SunSmart Victoria is warning Victorians that between November and February, we are 11.5 times more likely to require emergency assistance because of sunburn compared to the rest of the year (March - October).
While many of us have fond memories enjoying the great outdoors last summer, new data from Victorian Emergency Minimum Dataset (VEMD) shows that last year 274 Victorians ended up in the emergency department with severe sunburn.
Since records started in July 2004, more than 5000 people have presented to Victorian emergency departments with a diagnosis of sunburn.
Head of SunSmart, Emma Glassenbury, says considering sunburn and damage from ultraviolet (UV) radiation is preventable, this alarming number represents an unnecessary risk increasing people’s likelihood of developing skin cancer, and an unnecessary burden on the state’s health system.
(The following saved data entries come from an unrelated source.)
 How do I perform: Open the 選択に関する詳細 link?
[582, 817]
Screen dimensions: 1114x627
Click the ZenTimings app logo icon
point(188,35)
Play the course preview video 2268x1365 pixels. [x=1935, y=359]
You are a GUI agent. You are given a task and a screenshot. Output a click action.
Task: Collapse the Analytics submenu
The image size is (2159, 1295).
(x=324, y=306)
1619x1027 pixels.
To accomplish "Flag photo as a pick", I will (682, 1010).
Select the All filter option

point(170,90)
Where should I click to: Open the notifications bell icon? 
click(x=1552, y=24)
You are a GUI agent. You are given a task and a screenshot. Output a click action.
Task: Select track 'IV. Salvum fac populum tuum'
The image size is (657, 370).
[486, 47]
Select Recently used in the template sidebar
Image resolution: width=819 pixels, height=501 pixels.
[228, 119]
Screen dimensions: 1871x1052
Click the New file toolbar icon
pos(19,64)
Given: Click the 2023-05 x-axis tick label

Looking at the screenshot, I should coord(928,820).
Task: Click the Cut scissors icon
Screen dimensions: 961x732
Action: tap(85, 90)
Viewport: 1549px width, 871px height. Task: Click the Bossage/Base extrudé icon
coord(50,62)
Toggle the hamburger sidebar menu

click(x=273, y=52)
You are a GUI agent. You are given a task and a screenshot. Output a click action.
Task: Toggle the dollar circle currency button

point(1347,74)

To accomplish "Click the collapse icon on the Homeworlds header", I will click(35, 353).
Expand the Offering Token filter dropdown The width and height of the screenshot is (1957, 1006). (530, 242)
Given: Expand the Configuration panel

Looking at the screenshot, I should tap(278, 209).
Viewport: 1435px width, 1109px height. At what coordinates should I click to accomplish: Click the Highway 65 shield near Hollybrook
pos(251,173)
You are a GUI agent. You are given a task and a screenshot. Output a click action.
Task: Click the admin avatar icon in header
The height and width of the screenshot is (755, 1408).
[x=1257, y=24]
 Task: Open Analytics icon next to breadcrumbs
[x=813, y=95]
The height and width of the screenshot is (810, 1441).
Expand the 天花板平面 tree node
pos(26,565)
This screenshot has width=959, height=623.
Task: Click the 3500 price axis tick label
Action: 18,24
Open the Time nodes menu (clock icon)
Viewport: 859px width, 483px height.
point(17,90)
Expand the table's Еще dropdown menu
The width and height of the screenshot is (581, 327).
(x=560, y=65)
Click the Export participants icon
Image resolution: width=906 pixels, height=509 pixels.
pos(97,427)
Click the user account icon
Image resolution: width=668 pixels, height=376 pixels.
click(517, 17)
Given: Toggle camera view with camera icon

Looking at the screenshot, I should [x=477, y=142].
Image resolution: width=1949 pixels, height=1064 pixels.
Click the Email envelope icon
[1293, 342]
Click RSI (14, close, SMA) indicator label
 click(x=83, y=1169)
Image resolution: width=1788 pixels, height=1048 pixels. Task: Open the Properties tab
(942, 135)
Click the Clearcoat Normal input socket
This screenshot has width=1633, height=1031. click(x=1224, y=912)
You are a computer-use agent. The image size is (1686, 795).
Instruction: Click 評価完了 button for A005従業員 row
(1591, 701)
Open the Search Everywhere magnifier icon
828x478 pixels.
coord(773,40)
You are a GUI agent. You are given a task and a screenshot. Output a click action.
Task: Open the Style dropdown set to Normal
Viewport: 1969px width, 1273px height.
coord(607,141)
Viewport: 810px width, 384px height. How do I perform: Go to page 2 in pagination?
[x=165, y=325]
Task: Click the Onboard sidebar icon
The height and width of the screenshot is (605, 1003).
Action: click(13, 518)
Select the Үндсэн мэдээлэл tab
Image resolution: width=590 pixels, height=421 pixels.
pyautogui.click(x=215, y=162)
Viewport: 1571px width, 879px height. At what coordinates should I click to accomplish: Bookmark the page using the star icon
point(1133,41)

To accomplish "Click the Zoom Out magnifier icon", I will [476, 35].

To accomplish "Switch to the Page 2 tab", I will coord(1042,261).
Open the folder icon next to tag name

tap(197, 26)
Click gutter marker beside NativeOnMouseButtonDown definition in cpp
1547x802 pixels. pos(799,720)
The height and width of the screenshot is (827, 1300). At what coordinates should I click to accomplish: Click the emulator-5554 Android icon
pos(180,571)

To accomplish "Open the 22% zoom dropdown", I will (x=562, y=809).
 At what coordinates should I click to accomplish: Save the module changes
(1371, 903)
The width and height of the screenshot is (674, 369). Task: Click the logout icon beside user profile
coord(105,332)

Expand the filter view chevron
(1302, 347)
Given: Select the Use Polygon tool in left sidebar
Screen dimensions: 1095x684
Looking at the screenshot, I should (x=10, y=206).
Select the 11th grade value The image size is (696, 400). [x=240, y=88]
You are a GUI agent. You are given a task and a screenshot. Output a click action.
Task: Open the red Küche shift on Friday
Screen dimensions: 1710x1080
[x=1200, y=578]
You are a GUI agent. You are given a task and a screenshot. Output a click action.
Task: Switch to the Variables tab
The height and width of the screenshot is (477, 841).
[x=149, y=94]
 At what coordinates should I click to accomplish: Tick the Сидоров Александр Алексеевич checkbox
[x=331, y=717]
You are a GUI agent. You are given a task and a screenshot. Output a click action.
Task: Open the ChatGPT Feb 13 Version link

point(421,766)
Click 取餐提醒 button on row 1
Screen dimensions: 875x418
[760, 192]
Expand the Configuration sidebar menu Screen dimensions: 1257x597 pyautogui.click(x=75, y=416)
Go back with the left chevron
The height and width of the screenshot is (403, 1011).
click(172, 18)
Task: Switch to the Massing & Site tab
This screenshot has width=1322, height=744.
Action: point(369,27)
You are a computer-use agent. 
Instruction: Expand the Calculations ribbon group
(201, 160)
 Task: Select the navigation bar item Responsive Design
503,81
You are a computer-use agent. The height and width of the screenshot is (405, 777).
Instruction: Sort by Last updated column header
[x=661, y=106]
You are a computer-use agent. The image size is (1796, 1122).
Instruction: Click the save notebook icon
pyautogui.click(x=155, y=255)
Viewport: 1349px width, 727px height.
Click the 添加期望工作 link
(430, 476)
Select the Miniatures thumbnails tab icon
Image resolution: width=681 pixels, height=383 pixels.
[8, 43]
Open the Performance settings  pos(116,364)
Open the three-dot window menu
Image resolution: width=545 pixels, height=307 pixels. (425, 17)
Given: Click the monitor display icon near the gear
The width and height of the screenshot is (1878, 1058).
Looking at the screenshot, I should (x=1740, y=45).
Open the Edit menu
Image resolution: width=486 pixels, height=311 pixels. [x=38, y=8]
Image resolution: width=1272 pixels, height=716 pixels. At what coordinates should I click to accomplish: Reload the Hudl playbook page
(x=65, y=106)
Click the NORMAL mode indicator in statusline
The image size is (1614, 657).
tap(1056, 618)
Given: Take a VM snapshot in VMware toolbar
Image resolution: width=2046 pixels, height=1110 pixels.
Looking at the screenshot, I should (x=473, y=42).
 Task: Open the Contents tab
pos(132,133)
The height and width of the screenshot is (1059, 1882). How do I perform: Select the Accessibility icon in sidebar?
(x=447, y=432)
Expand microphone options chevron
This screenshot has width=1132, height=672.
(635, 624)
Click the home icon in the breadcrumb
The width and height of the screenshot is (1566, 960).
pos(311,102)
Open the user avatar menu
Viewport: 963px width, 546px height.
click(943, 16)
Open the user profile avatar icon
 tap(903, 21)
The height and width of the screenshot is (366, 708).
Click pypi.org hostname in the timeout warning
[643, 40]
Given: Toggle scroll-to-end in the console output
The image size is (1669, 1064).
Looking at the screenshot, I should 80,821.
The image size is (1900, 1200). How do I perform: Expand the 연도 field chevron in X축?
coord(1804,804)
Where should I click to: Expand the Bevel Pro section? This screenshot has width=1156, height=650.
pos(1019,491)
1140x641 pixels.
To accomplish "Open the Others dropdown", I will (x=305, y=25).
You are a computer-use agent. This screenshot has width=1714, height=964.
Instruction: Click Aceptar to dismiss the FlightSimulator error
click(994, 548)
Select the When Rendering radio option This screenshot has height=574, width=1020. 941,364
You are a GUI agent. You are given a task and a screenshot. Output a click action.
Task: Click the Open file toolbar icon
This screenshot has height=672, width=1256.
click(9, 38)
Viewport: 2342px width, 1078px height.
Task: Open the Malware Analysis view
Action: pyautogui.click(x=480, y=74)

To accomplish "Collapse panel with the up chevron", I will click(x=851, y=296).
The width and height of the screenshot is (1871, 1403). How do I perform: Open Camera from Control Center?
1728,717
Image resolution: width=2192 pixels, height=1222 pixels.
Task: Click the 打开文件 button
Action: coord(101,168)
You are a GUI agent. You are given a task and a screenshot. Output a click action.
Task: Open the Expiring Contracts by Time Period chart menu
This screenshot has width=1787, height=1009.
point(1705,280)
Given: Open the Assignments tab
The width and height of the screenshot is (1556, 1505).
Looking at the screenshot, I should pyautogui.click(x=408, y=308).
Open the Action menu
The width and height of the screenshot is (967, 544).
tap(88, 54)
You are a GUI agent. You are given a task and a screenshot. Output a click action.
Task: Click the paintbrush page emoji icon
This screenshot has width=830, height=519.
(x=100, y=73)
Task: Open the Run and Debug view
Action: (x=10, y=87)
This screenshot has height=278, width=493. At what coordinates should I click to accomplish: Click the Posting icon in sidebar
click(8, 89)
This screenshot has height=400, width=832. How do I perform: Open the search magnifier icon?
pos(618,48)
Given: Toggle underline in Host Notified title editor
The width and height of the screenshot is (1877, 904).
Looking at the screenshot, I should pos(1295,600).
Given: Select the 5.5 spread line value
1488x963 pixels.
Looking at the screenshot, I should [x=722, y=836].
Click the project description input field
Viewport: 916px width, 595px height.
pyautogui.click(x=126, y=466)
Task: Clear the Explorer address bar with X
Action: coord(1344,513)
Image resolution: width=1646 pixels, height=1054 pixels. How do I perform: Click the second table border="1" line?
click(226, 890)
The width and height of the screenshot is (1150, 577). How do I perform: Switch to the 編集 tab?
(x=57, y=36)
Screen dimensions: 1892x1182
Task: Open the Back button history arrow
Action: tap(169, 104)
“Between November and February, the UV index in Victoria will consistently reach high and extreme levels. In some parts of our beautiful state, UV levels are strong enough to cause sunburn in as little as 11 minutes without sun protection.
“This is our peak period for sunburn, which is an immediate result of UV damage causing pain and trauma to the skin that can increase your risk of developing skin cancer later in life,” Ms Glassenbury says.
Daily routines can change over summer as people typically spend more time outdoors. With warmer, drier conditions forecast this year, SunSmart is encouraging Victorians to cover up when the UV is 3 or above to avoid a trip to the emergency department.
“We need to remember that sunburn and UV damage is preventable. Every time you head outdoors, you need to check the UV level and if it is 3 or above, cover up using all five forms of sun protection,” Ms Glassenbury says.
The latest data also revealed of the 5053 presentations to emergency departments for principal diagnosis of sunburn from July 2004 to June 2023, half were aged between 10-24 years (49.63%). In the age group 0-14 years, a higher proportion of boys (60.55%) than girls presented to ED with sunburn. Whilst among teenagers and young adults aged 15-24 years, a
higher proportion of females (53.25%) than males presented to ED with sunburn.
Director of the Victorian Melanoma Service at the Alfred Hospital, Associate Professor Victoria Mar, says it’s worrying that we continue to see high numbers of teenagers and young adults present to emergency departments to treat a condition that is avoidable.
“The latest data shows too many young Victorians continue to risk their skin when enjoying the outdoors over summer. Severe sunburn requires urgent medical attention to treat symptoms such as extensive blistering and pain, headache, nausea and vomiting, fever, or dizziness,” Associate Professor Mar says.
“While we can treat the immediate symptoms, we cannot undo the UV damage that’s been done. UV damage during childhood and adolescence significantly increases the risk of skin cancer.
“The good news is that skin cancer is one of the most preventable cancers and you can protect yourself and your family by using sun protection. We want all Victorians to enjoy a sunburn-free summer and to see a noticeable decline in the numbers of youth presenting to emergency departments for severe, and preventable, sunburn,” Associate Professor Mar says.
Even on cool and cloudy summer days, UV can cause damage and sunburn. To avoid getting caught out, SunSmart encourages Victorians to download the free SunSmart Global UV App for real-time, location-specific UV and sun protection advice.
“We urge people to cover up this summer to protect their skin from sunburn, and protect their future-selves from skin cancer, by wearing a hat, sunglasses and clothing, applying sunscreen and enjoying shady spaces outdoors,” Ms Glassenbury says.